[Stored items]
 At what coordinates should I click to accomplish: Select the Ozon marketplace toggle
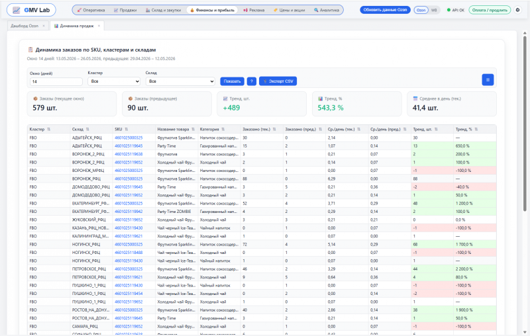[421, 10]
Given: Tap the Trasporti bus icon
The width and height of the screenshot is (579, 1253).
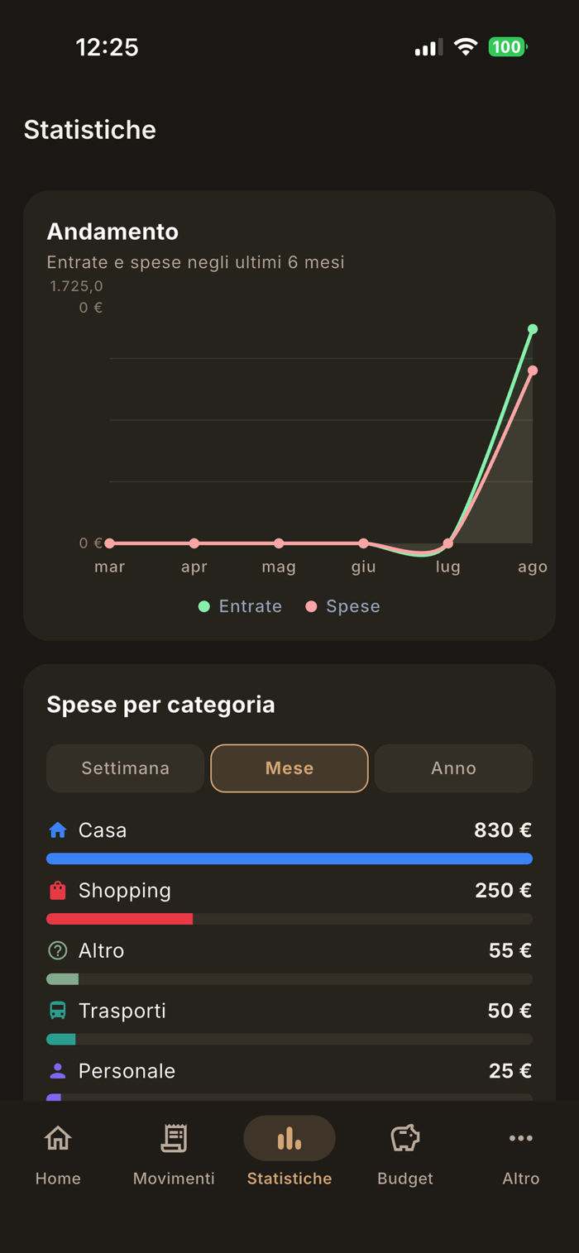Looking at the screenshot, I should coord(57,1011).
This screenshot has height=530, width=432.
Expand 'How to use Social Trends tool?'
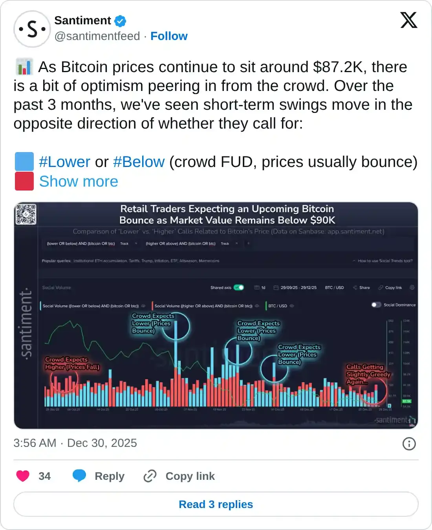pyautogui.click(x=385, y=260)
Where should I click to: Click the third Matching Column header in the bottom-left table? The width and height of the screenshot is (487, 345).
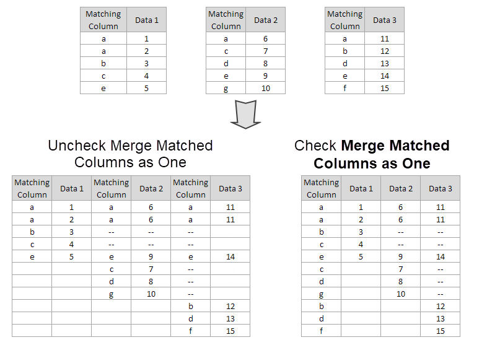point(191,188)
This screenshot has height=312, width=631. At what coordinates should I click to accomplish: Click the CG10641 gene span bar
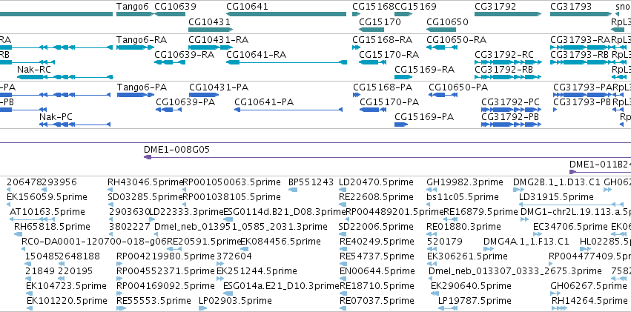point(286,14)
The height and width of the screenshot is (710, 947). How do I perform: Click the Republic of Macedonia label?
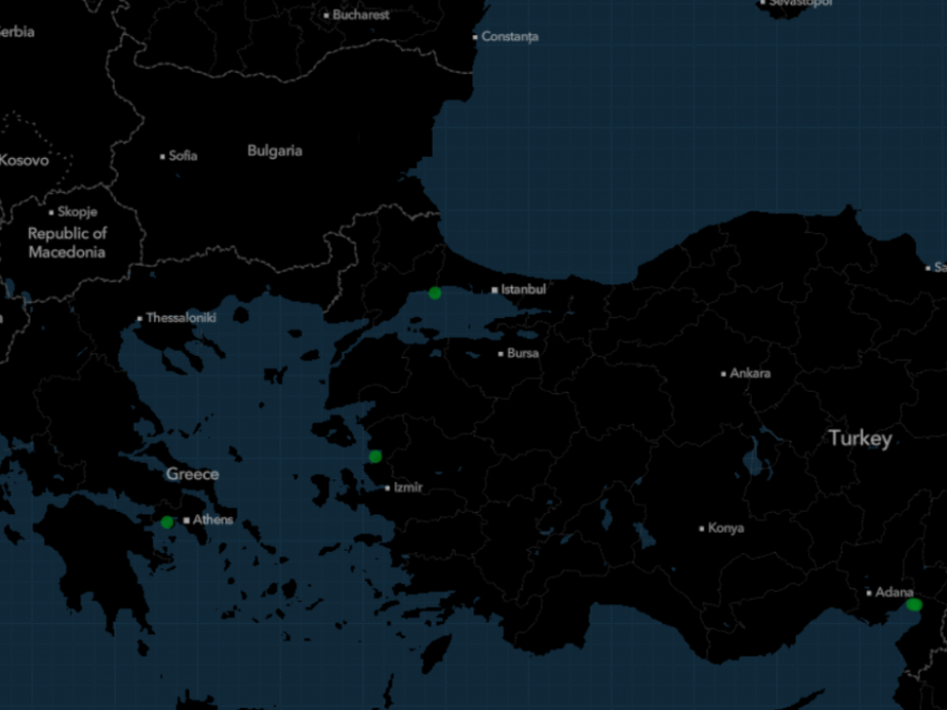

| WHAT YOU ARE ASKED TO DO |
Each line from the line containing "Given: Tap the Trasporti bus icon" through the final line of the data above must be retyped exactly; nothing else, and no pictures, may appear.

| TASK SOLUTION |
Given: Tap the Trasporti bus icon
The width and height of the screenshot is (579, 1253).
Looking at the screenshot, I should coord(57,1011).
This screenshot has height=530, width=432.
Expand 'How to use Social Trends tool?'
pyautogui.click(x=385, y=260)
Where should I click to: Click the third Matching Column header in the bottom-left table? The width and height of the screenshot is (487, 345).
point(191,188)
This screenshot has height=312, width=631. At what coordinates should I click to accomplish: Click the CG10641 gene span bar
point(286,14)
The height and width of the screenshot is (710, 947). How do I perform: Click the Republic of Macedonia label?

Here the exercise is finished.